64. 「朝の5分」でコーヒーを飲むより目覚め効果が高い習慣

皆さん、こんにちは。

朝シャキーンと起きられず、「なんとかベッドから出ても、その後もなかなかエンジンがかからない」というお悩みはよく耳にします。「目覚めるためまずはコーヒーを一杯」・・・という朝習慣をお持ちの方も多いかと思いますが、寝起きはコーヒーよりもピュアな水での水分補給がマスト。就寝中は寝汗や呼吸などで水分が失われており、朝にかけて全身は砂漠化状態になっています。健康のためにはカフェインを含み利尿作用のあるコーヒーではなく、常温のお水か白湯での水分補給が理想です。その後、朝食と一緒にコーヒーを飲むことは構いませんが、「目覚め」を目的とした場合には、もっと効果的な方法があることが明らかになっています。

朝シャワーは目覚めによく、疲労感も和らげる

寝ている間は体の余分な熱を放出しているので体温が下がっている状態です。朝にかけて人の体は目覚める準備として体温が上昇に転じるのですが、冷え性などが原因で、目覚めのときに十分に体温が上がらない人もいます。
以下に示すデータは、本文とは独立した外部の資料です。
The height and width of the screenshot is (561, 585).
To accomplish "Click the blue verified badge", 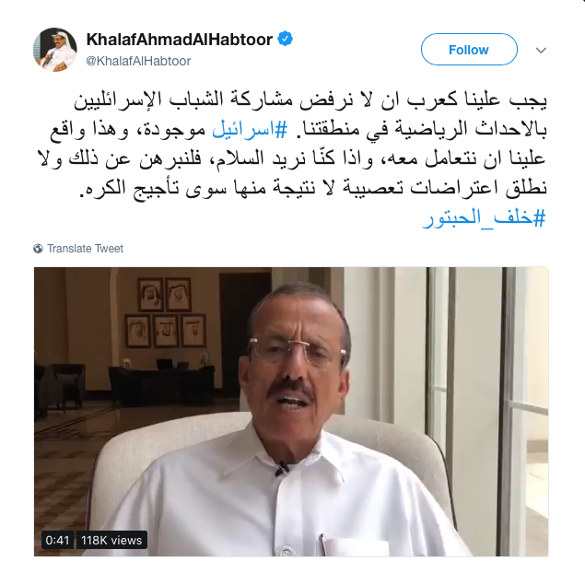I will pyautogui.click(x=286, y=40).
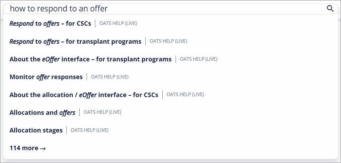Click italic "offer" in Monitor offer responses
Viewport: 341px width, 163px height.
click(x=43, y=77)
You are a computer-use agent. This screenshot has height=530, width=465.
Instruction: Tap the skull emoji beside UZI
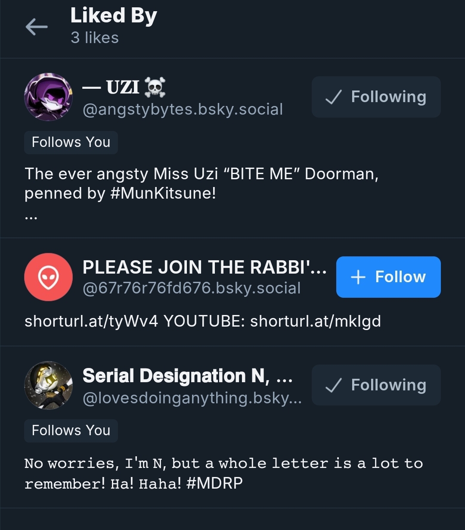[x=155, y=88]
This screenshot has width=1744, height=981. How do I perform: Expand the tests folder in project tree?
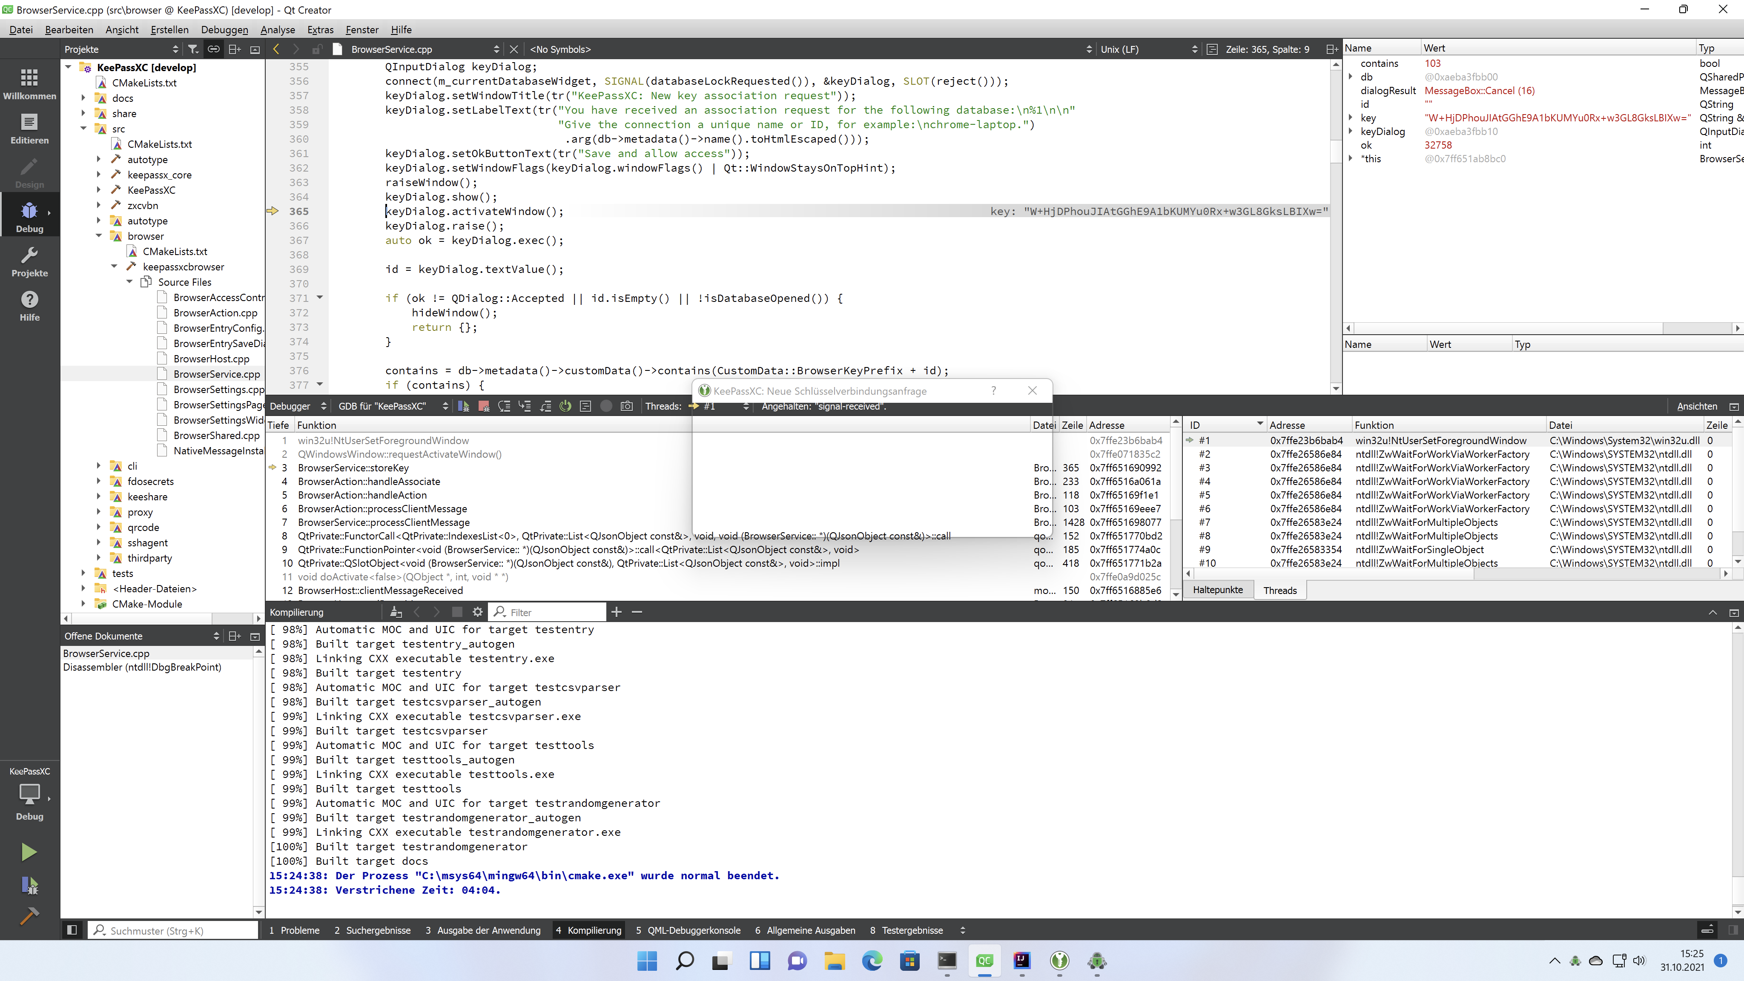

体を起こすコツは体温と血圧を上げることです。布団の中で軽くストレッチをする、おめざを食べるなども良いですが、とりわけシャワーは目覚め効果が抜群で、さらに爽快感は朝の定番であるコーヒーよりも高く、疲労感もやわらげてくれるというデータがあります。浴びる時間は5分程度でOKなので、とても手っ取り早く効果が実感できるのが嬉しいですね。

ただし、浴び方にはポイントがあります。お湯の温度は40~42℃とちょっと熱めのお湯に設定すること。熱いシャワーは下がったままの体温を急速に戻し、皮膚から水流の物理的刺激が脳に伝わって活動スイッチがオンになる交感神経を刺激して体をしっかり起こしてくれます。シャワーはまず水圧を手や足などからだの末端部分に十分にあてるようにし、その後、お腹や胸などからだの中心部に向かって浴びるようにしましょう。末端から中心部へ――こうやってシャワーを浴びるようにすることで血液やリンパの流れが促進され活動モードのスイッチがオンになります。
シャワー後にミントやレモンのような爽やかな香りのボディクリームを塗れば、さらにスッキリとした目醒めにつながるのでおすすめです。

朝風呂はNG。入浴は夜だけの習慣にすること

「体温を上げること」だとすれば入浴はもっと効果的なのではないかと思われがちですが、実は朝の入浴はNG習慣なのです。全身がつかる入浴は体への負担が大きい行為であり、お湯につかった際に血圧が大きく変動し過ぎます。朝の入浴は朝の運動習慣と同じくらい体を危険にさらすことになるので、お勧めできません。

朝にシャワーを浴びる時間のない方は、せめて洗顔や歯磨きを丁寧に行いましょう。こういった行為も交感神経を刺激して自律神経のメリハリを助けることになりますし、このようなリズミカルな動きは日中の意欲的な活動を後押ししてくれる脳内ホルモンのセロトニンの分泌を後押ししてくれます。

なんとなくぼーっとしたままダラダラと身支度をしてテンション低く出勤する・・・そんな「だる重」な1日のスタートを、朝シャワー習慣を取り入れることで爽やかな気分で始まる1日に変えていきましょう。